2.  Do you think Anwar will retain his job as a tourist guide?

·  “Anwar cannot weigh one life against others. Anwar perceives a group of tourists in angst and Anwar devotes his attention to those most in need: the couple who had been shot. If the tourist agent is a Moroccan he will understand Anwar; if he is answering to a North American or European clientele or bosses, he is likely to weigh the high cost of client attrition to his business and fire Anwar.”

·  “Anwar failed to realize that his allegiance is to his boss whose business he must help uphold. In concentrating on two rather than over thirty passengers, he showed lack of judgment and should be dismissed.”

3.  If Richard were indebted, was it to Anwar or to Anwar and the village?

·  “Richard is indebted to the village at large and specifically to the many people who directly helped him and his wife at Anwar´s request.”
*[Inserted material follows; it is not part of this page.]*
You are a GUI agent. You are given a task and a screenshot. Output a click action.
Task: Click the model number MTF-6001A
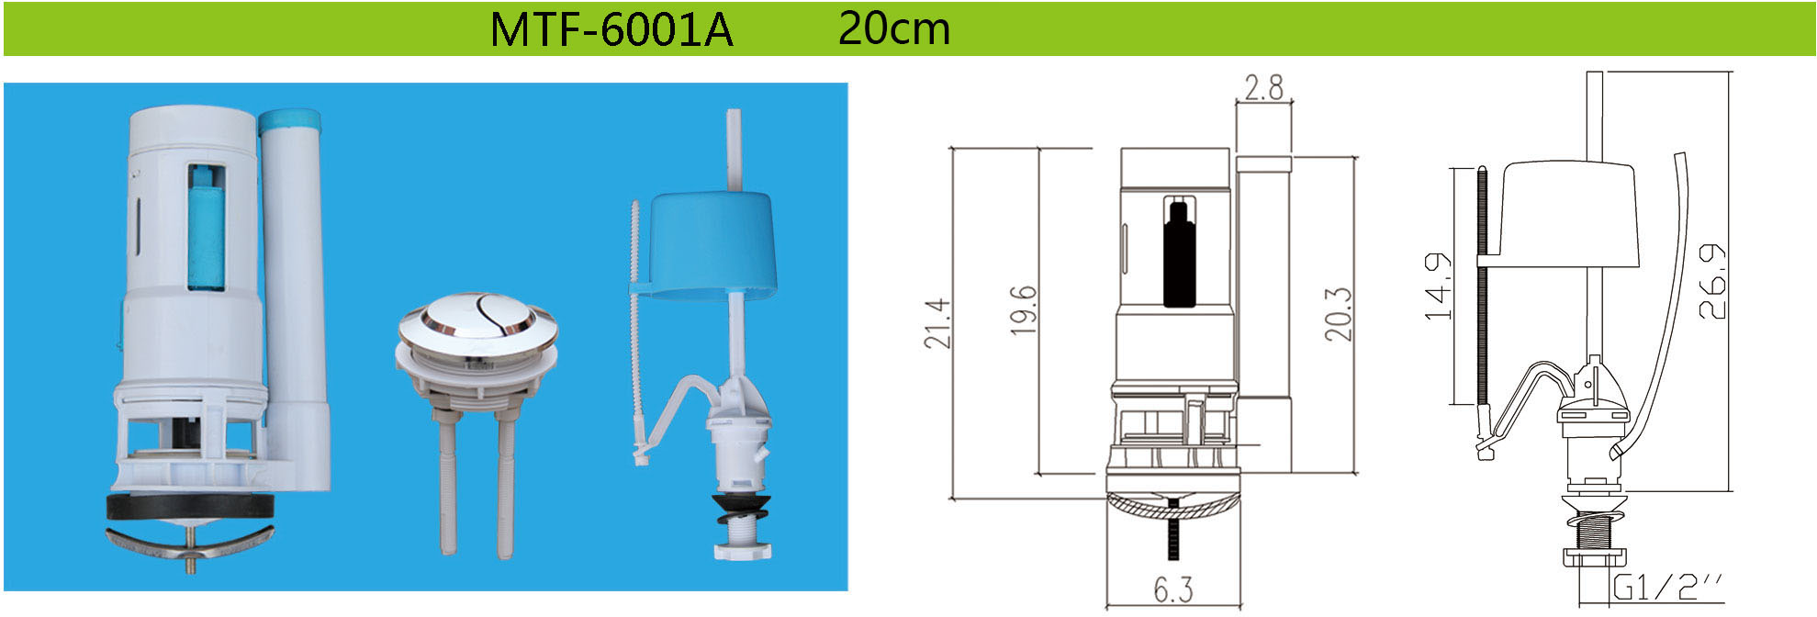pos(611,29)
·  “Richard is indebted to Anwar. It is up to Anwar to choose whose additional help he will request, and pay for.”

4.  Why would Richard have singled out to pay only Anwar?

·  “Richard is a pragmatic individualist prone to settle debts with another individual promptly. Besides, there was no time to waste. Anwar, readily at hand, was a good enough recipient for Richard, who probably left it for Anwar to deal with the rest.”

·  “Anwar is the only person Richard holds a relationship with, perhaps the only one who speaks English in the village. Who else could Richard have singled out?”

5.  Had Anwar accepted the money, what do you think he would have done with it?

·  “He would not have kept any and would have split it among those who helped him help the foreigner in need. If they were not to accept the money he would give it away.”

·  “I have no idea, it is up to Anwar to decide what to do with it.”

6.  Would Anwar have been more inclined to accept the money had it been offered in private?